■ **TO BE DONE**:
Extract the listing below verbatim, keeping every line in its original order.
[Begin SUPPLIED MATERIAL]
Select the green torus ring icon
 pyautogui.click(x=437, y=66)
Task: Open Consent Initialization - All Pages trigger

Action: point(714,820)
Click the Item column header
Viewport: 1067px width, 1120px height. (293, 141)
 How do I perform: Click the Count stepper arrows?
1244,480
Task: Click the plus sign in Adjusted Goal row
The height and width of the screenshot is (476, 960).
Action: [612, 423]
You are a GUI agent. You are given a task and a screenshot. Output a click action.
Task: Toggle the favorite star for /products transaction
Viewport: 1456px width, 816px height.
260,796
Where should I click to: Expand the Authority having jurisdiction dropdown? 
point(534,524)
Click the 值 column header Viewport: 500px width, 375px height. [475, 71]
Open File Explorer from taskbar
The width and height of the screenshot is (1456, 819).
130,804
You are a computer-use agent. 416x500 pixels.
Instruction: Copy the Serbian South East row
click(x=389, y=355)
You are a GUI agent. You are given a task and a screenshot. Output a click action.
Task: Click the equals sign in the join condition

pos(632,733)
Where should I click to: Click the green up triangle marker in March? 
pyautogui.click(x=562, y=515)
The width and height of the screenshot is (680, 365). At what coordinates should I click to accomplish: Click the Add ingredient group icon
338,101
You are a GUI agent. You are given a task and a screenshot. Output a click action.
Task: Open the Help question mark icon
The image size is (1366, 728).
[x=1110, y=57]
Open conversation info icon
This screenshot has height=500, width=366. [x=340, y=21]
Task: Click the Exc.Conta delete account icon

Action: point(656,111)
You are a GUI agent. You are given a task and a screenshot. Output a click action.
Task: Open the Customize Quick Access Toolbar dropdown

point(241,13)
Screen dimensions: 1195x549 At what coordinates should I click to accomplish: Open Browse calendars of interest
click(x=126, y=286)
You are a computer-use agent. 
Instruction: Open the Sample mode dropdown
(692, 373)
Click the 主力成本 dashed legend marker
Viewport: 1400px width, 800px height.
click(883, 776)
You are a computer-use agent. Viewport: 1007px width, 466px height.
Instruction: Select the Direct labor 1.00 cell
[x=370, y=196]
[End SUPPLIED MATERIAL]
■ **THE RESULT**:
Select the green torus ring icon
 pyautogui.click(x=437, y=66)
Task: Open Consent Initialization - All Pages trigger

Action: point(714,820)
Click the Item column header
Viewport: 1067px width, 1120px height. (293, 141)
 How do I perform: Click the Count stepper arrows?
1244,480
Task: Click the plus sign in Adjusted Goal row
The height and width of the screenshot is (476, 960).
Action: [612, 423]
You are a GUI agent. You are given a task and a screenshot. Output a click action.
Task: Toggle the favorite star for /products transaction
Viewport: 1456px width, 816px height.
260,796
Where should I click to: Expand the Authority having jurisdiction dropdown? 
point(534,524)
Click the 值 column header Viewport: 500px width, 375px height. [475, 71]
Open File Explorer from taskbar
The width and height of the screenshot is (1456, 819).
130,804
You are a computer-use agent. 416x500 pixels.
Instruction: Copy the Serbian South East row
click(x=389, y=355)
You are a GUI agent. You are given a task and a screenshot. Output a click action.
Task: Click the equals sign in the join condition

pos(632,733)
Where should I click to: Click the green up triangle marker in March? 
pyautogui.click(x=562, y=515)
The width and height of the screenshot is (680, 365). At what coordinates should I click to accomplish: Click the Add ingredient group icon
338,101
You are a GUI agent. You are given a task and a screenshot. Output a click action.
Task: Open the Help question mark icon
The image size is (1366, 728).
[x=1110, y=57]
Open conversation info icon
This screenshot has height=500, width=366. [x=340, y=21]
Task: Click the Exc.Conta delete account icon

Action: point(656,111)
You are a GUI agent. You are given a task and a screenshot. Output a click action.
Task: Open the Customize Quick Access Toolbar dropdown

point(241,13)
Screen dimensions: 1195x549 At what coordinates should I click to accomplish: Open Browse calendars of interest
click(x=126, y=286)
You are a computer-use agent. 
Instruction: Open the Sample mode dropdown
(692, 373)
Click the 主力成本 dashed legend marker
Viewport: 1400px width, 800px height.
click(883, 776)
You are a computer-use agent. Viewport: 1007px width, 466px height.
Instruction: Select the Direct labor 1.00 cell
[x=370, y=196]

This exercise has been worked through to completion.